Facebook, Data Durability, and hacking HBase

I found myself catching up on what’s been happening on the other side of the fence in the HPC Distributed computing world and in particular the Hardoop stack. Boots on the ground implementations of distributed computing are where theory meets the harsh reality of customer demands, network latency and commodity hardware.

That’s why I found this article recently written by Ars Technica about Facebook’s choice of using HBase over MySQL to be fascinating.
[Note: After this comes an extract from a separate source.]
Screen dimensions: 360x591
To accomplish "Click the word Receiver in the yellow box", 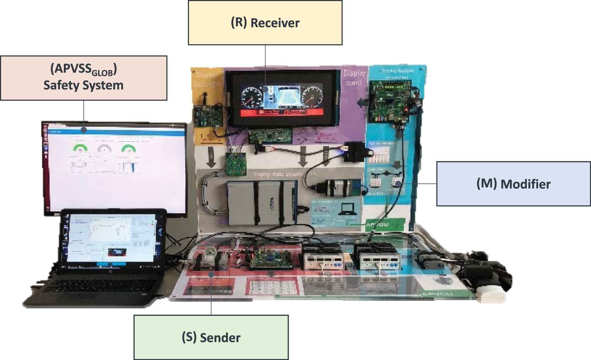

The debate around using Hardoop, and in particular the distributed file system HDFS and HBase,  vs. existing file system and SQL databases has been heating up in the past year. This is an interesting fight. Microsoft says SQL Server Datacenter is just fine, and Dryad uses it along with it’s distributed file system Cosmos. Oracle says they’ve been doing parallel dataset analysis and storage since 2001 using SQL with no problem. Meanwhile NoSQL is gaining traction and people are wondering if you need object relational mapping solutions at all.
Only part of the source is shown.